*** Opening of Data shown ***

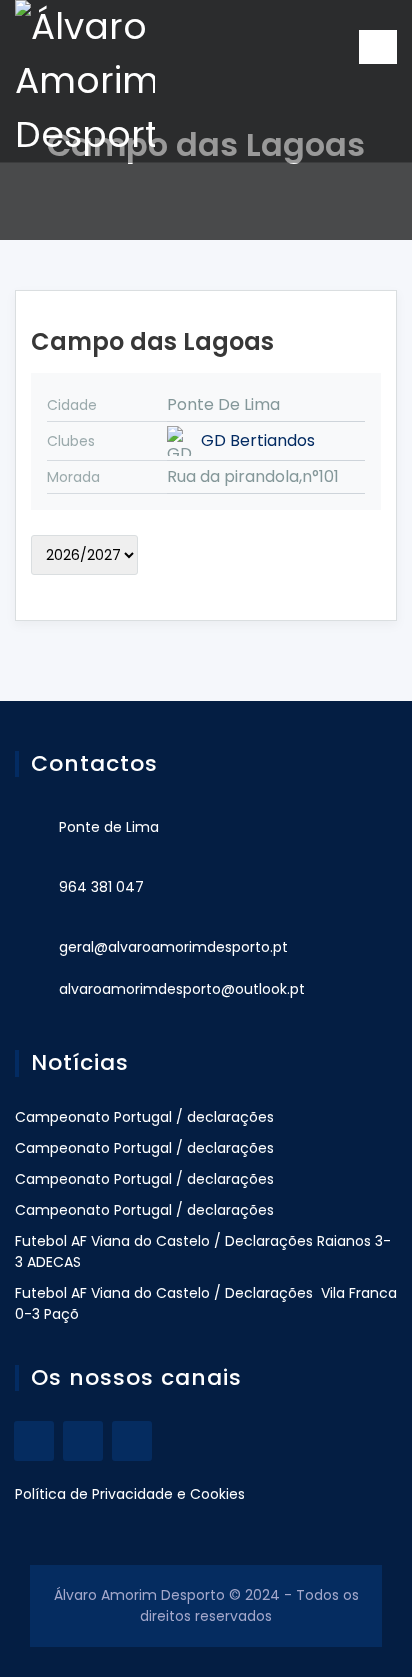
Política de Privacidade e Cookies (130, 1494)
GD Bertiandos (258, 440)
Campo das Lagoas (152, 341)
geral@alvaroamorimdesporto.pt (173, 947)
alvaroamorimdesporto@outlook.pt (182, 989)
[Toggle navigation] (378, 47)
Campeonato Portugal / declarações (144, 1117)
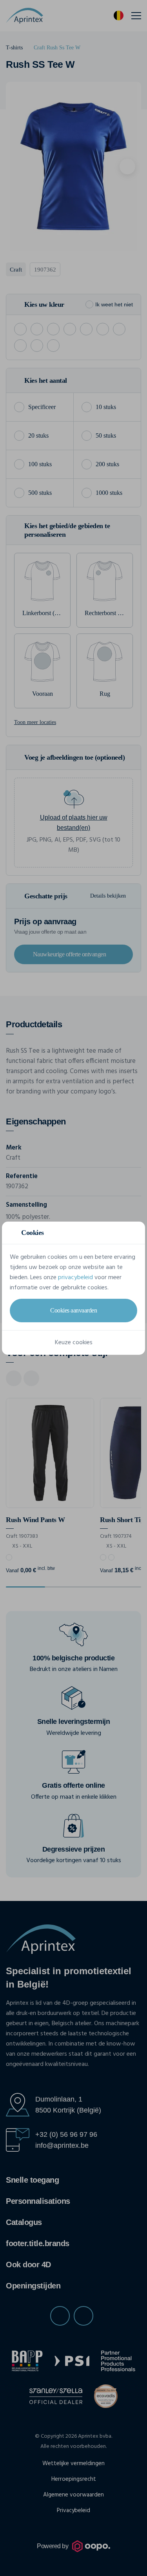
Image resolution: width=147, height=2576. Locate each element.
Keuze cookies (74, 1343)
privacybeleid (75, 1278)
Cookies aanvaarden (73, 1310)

*** Close of Data shown ***

Problem statement ::
Please set down the whole listing above exactly and skip every picture.

Finished task ::
Política de Privacidade e Cookies (130, 1494)
GD Bertiandos (258, 440)
Campo das Lagoas (152, 341)
geral@alvaroamorimdesporto.pt (173, 947)
alvaroamorimdesporto@outlook.pt (182, 989)
[Toggle navigation] (378, 47)
Campeonato Portugal / declarações (144, 1117)
Image resolution: width=147, height=2576. Locate each element.
Keuze cookies (74, 1343)
privacybeleid (75, 1278)
Cookies aanvaarden (73, 1310)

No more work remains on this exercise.